(Source data)
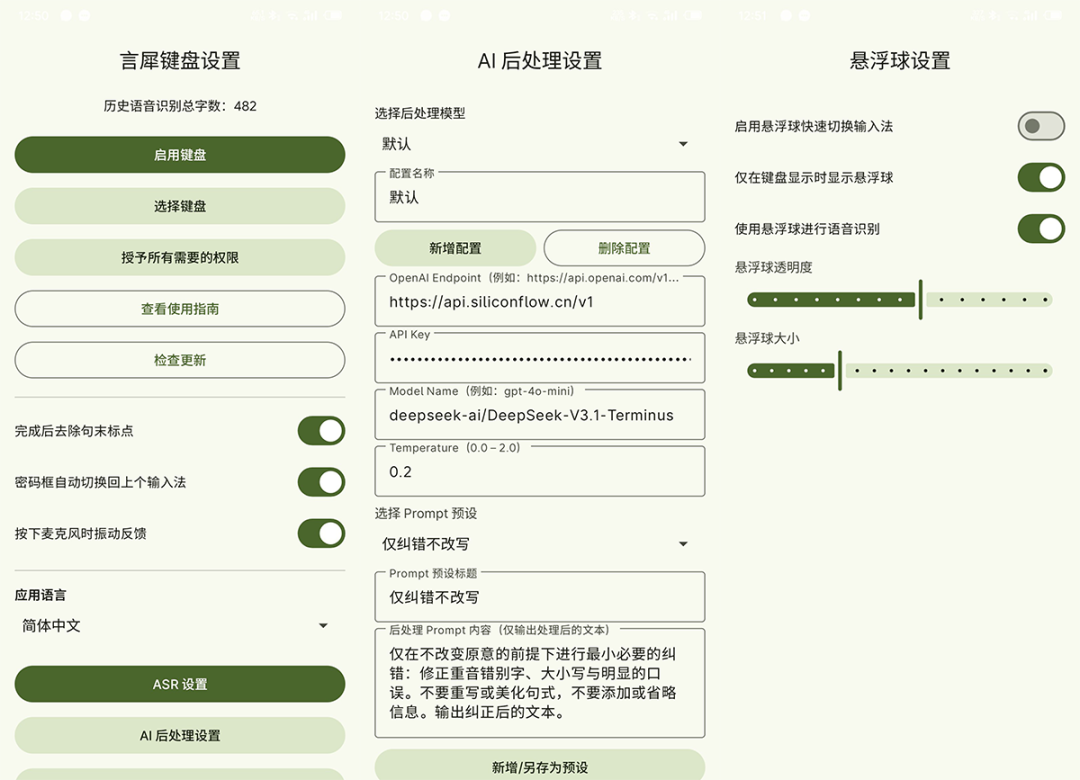Focus the OpenAI Endpoint URL field

[x=539, y=301]
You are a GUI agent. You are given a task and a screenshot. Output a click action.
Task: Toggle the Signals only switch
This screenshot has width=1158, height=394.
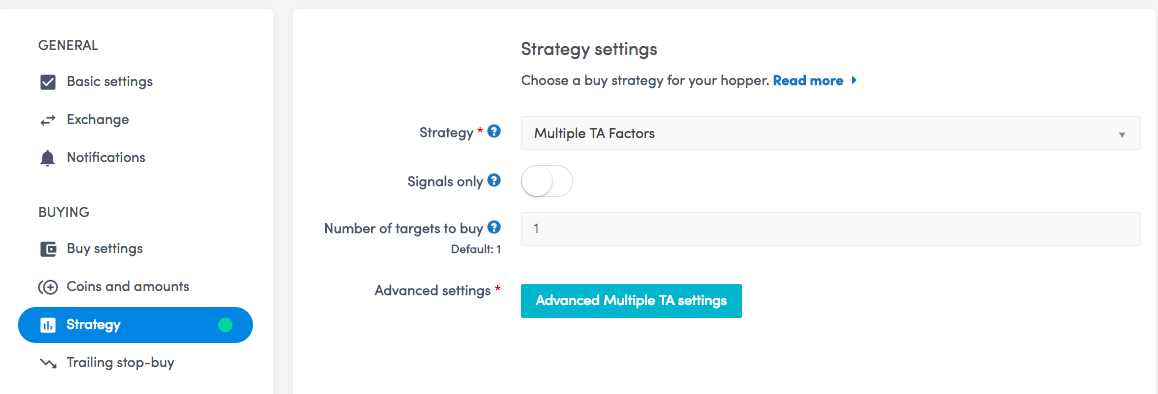point(547,181)
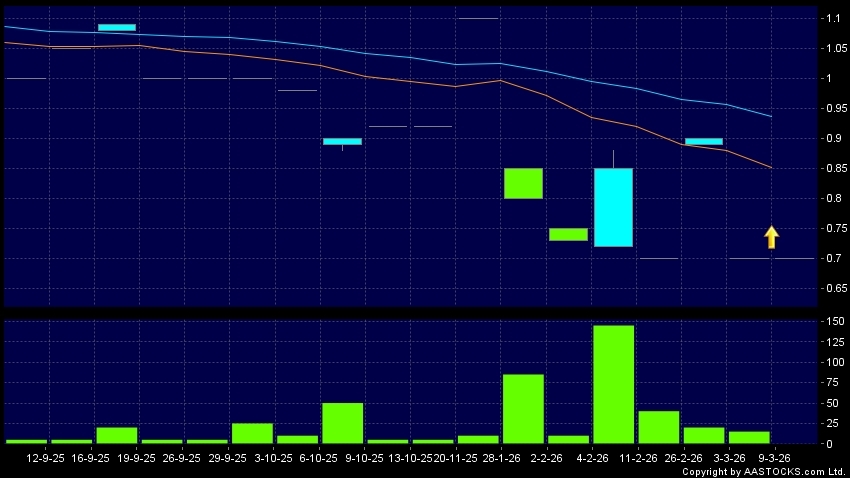Click the 0.65 price axis label

(832, 289)
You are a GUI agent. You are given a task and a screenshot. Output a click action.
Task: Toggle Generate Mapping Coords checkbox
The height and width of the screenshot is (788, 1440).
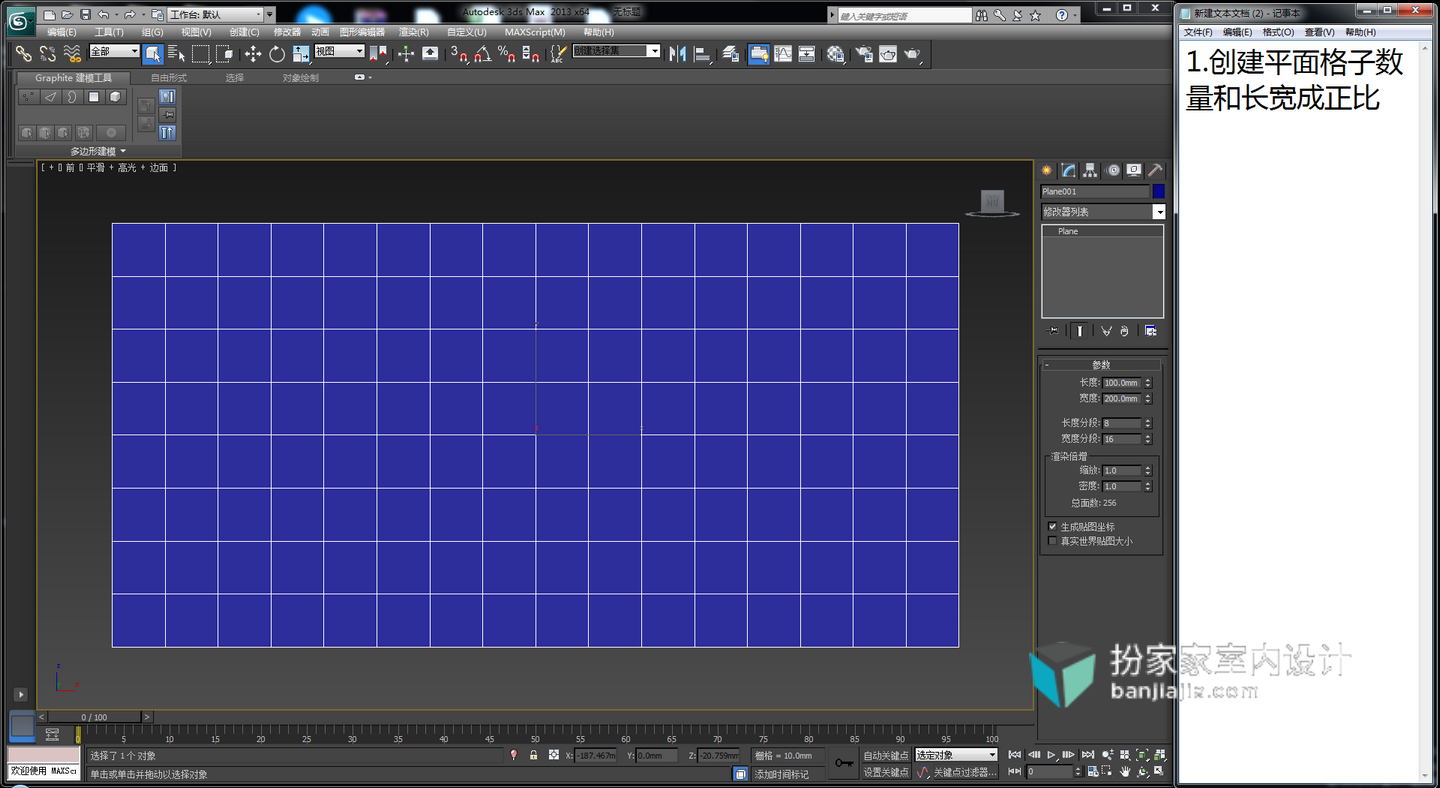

# Your task
Reproduce every item above line for line with no changes, leaving out the pictures.

# Final answer
Focus the OpenAI Endpoint URL field

[x=539, y=301]
You are a GUI agent. You are given a task and a screenshot. Output a click action.
Task: Toggle the Signals only switch
This screenshot has width=1158, height=394.
point(547,181)
Click the 0.65 price axis label

(832, 289)
You are a GUI agent. You are given a task and a screenshot. Output a click action.
Task: Toggle Generate Mapping Coords checkbox
The height and width of the screenshot is (788, 1440).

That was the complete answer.